佐渡先自谴责,然后把到京都时访晤兴秋、郎舅商量收养悠姬的详情,照实说了一个备细。
忠兴点头道:“父子兄弟俨成敌国,乃战国的常情,不仅我与兴秋之间如此。但一脉相承,血亲的情谊是可贵的。佐渡!你的做法绝无乖错。
可是……”
说到这里,忠兴的眼睛一亮,闪动着武将凌厉的光芒。
七
但那凌厉的目光,绝非谴责佐渡,而是凝视现实的眼神。那是——处在这动**的时代中,带领着一族步上坦途,虽丧失爱妻,虽与友为敌,但绝不背离现实的严厉目光。他的声音,是充满着力量的:“佐渡听真!我不认为你浅见少虑,但事已至此,你却非得重做考虑不可。要知道千里的堤防一朝毁于蚁穴。这次的事,虽微不足道,但在恶意诋毁者,自必小题大做,作为把柄。”
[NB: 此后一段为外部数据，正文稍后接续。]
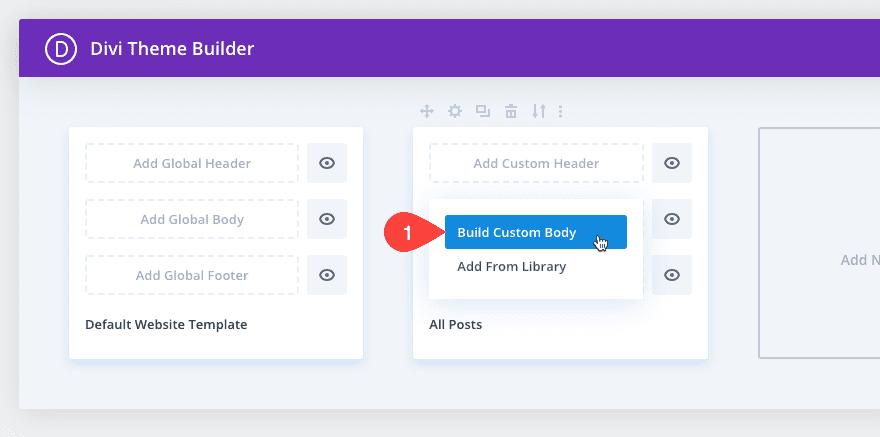Toggle Global Body visibility eye

pyautogui.click(x=327, y=219)
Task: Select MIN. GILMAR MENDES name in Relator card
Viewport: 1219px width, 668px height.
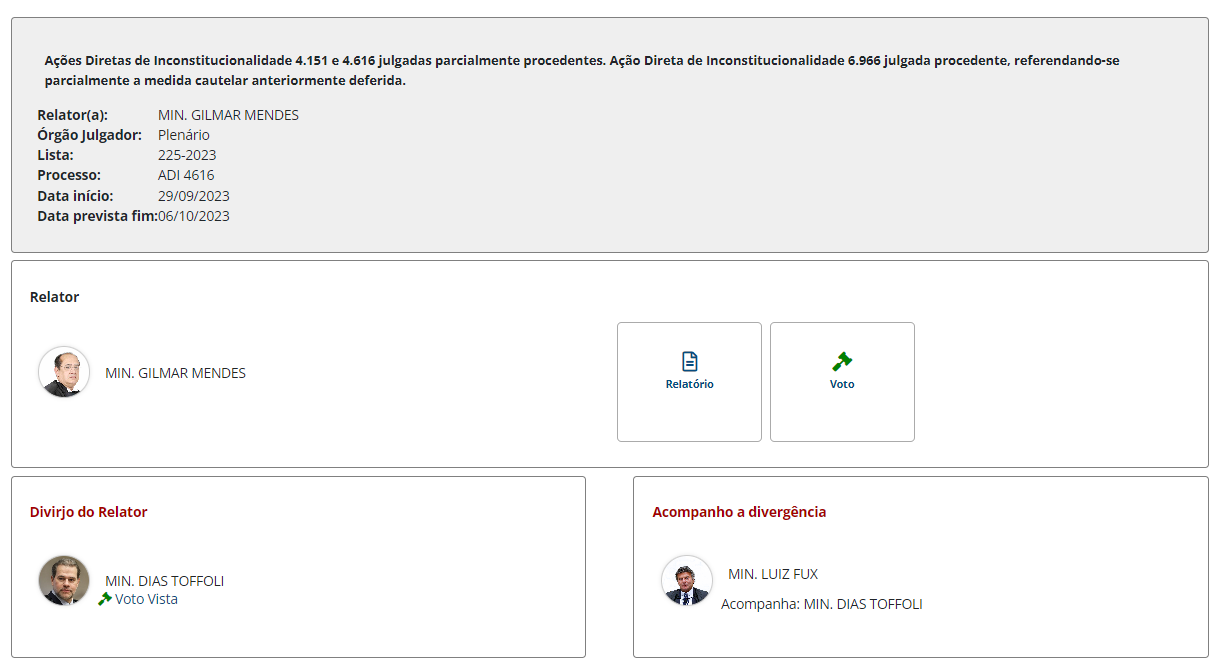Action: click(175, 373)
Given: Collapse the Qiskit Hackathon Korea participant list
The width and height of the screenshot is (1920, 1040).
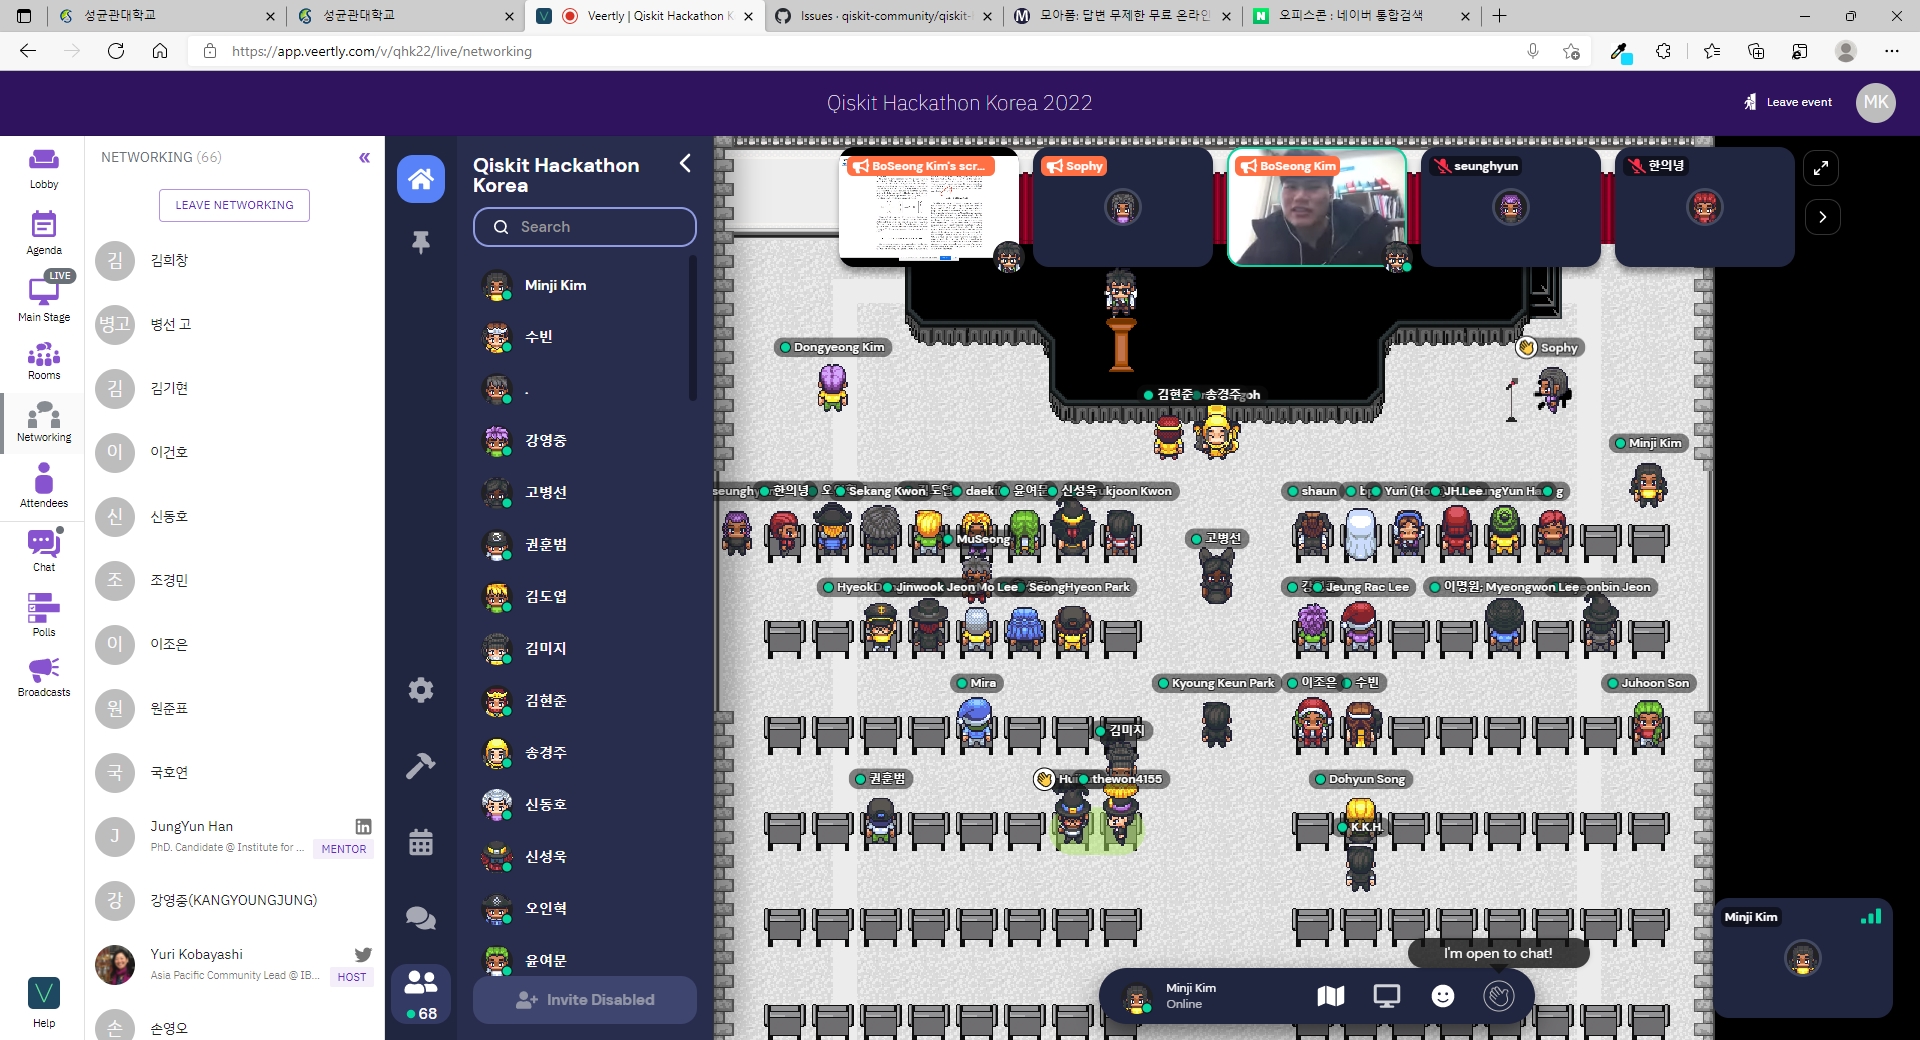Looking at the screenshot, I should [685, 164].
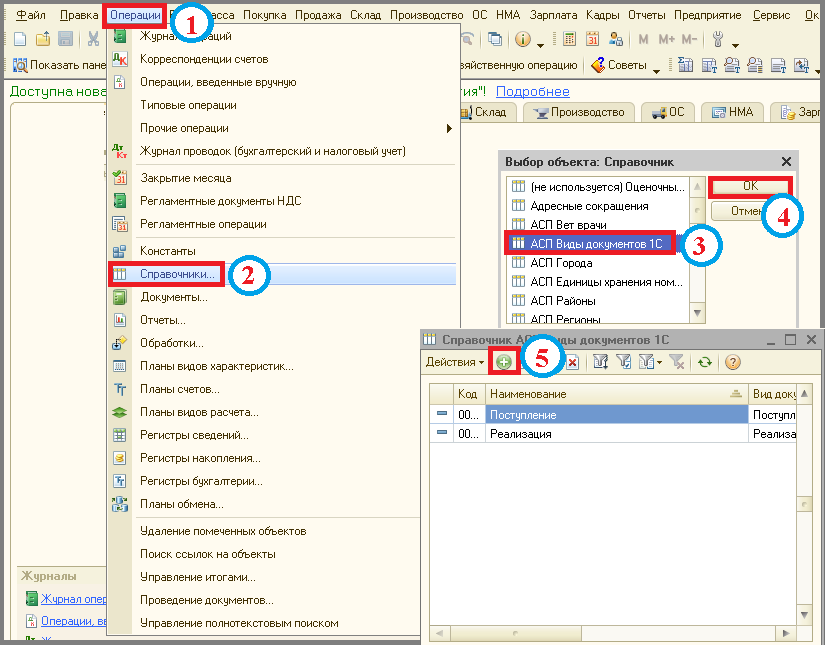Viewport: 825px width, 645px height.
Task: Follow the Подробнее link
Action: (532, 92)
佐渡俯伏着,惶恐地说:“是……但殿下的消息从何而来?”
“是从板仓胜重来的札,我当即作复——本城查无如此女子,不劳牵挂。佐渡,你看怎样?”
“是,措辞贤明之至。”
佐渡惶恐地回道。
复函的措辞确是贤明。胜重给忠兴的信中,内容与致佐渡者相同,只是辞意更为坚决。假如承认有此事实,等于是公开承认佐渡的过错,反为不妙。可是这样一来,佐渡与悠姬的处断,却不容再犹豫了。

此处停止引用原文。